Mann wrote with the climate scientist Phil Jones, which used tree
rings and similar markers to find that today's climatic warming had
no precedent in recent natural history. Dr. Bradley, who has often
collaborated with Dr. Mann, wrote that the 2003 paper 'was truly
pathetic and should never have been published.'
"Dr. Bradley confirmed in an interview
that the e-mail was his, but said his comment had no bearing on
whether global warming was really happening. 'I did not like that
paper at all, and I stand by that, and I am sure that I told Mike
that' at the time, he said. But he added that a disagreement over a
single paper had little to do with the overall validity of climate
science. 'There is no doubt we have a big problem with
human-induced warming,'Dr. Bradley said. 'Mike's paper has no
bearing on the fundamental physics of the problem that we are
facing.'"
There has also been analysis of the media coverage. Media
Matters assesses the US media's
take of the story:
"Raphael Satter of the Associated Press
has also has a premature
report, which has been
published on the websites of countless news outlets, asserting
that the emails "appeared to show climate scientists talking in
conspiratorial tones about ways to promote their agenda." What
agenda is that? The article doesn't say. Satter admits that the
context of the emails 'couldn't be determined' because the
'Associated Press has not yet been able to secure a copy' of the
documents."
Meanwhile the skeptic blogs certainly are excited about it, or
at least they're pretending to be. Anthony Watts headlined
his blog post: "They're real and they're spectacular!"
The Examiner is carrying a piece entitled
Climategate 2: Sensational Email Release, Durban Conference
Derailed, which might be a little premature.

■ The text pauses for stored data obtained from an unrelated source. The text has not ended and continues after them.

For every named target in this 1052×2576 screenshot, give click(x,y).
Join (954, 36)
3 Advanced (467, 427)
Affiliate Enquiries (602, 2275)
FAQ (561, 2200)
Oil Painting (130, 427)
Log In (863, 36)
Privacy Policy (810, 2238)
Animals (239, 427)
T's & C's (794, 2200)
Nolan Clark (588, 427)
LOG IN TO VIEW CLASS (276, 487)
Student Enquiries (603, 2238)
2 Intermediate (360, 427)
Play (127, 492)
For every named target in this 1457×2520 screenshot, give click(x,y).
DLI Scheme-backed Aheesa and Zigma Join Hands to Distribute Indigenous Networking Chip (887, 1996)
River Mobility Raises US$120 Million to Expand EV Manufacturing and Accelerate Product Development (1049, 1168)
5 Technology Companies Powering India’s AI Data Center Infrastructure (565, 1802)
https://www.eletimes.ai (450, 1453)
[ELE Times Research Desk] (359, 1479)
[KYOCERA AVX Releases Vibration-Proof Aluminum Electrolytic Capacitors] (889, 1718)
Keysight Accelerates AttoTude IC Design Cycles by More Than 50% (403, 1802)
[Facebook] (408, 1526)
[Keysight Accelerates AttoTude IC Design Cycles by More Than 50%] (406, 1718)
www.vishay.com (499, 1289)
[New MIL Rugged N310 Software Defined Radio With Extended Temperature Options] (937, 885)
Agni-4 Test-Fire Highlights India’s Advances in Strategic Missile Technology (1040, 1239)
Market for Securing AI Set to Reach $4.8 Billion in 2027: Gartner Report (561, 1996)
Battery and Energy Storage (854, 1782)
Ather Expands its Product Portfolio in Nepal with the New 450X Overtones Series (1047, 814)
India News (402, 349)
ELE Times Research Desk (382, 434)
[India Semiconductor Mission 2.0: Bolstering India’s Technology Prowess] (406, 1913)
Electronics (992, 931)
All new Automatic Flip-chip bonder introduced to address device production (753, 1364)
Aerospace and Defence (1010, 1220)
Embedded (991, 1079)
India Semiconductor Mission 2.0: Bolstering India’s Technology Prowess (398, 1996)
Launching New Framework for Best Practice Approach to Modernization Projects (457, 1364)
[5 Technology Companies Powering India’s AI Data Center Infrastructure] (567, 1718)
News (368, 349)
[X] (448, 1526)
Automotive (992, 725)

Finally, the blog RealClimate, where many of the climate
scientists who feature in the emails write, is trying to answer
questions
in the comments of this post. Here's a sample:
"Could you put these in context,
please?:
[John] Cook: "I am afraid that Mike [Mann] is defending something
that increasingly can not be defended. He is investing too much
personal stuff in this and not letting the science move
ahead."
[Response: Not "John", Ed, and this was in 2002, related to the Briffa/Osborn
perspective in Science 2002. Those were early days in the
paleo-reconstruction business and different groups had different
opinions about how to proceed and interpret the results. Normal
science.... - gavin]
Bradley: "I'm sure you agree-the [Mike] Mann/ [Phil] Jones GRL
paper was truly pathetic and should never have been published. I
don't want to be associated with that 2000 year
'reconstruction'."
[Response: Again, people are free to make their own judgements on
papers. This was in 2003 (discussing
Mann and Jones (2003)). - gavin]
Crowley: "Phil [Jones], thanks for your thoughts - guarantee there
will be no dirty laundry in the open."
[Response: The discussion is related to SST anomalies, but I don't
really understand crowley's characterisation. The difficulties in
the SST record have been well discussed in the literature - most
recently in
Kennedy et al. - gavin]
[Phil] Jones: "There shouldn't be someone else at UEA [University
of East Anglia] with different views (from "recent extreme weather
is due to global warming") - at least not a climatologist."
[Response: Jones is pushing back against the idea that there are
always 'two sides' on science discussions for a media event, where
the organisers wanted someone else from UEA to argue with Jones. -
gavin]"
Oh, and has also emerged that Norfolk police
spent nothing on investigating the UEA hacking incident since
March. Maybe this will encourage them to get back to it.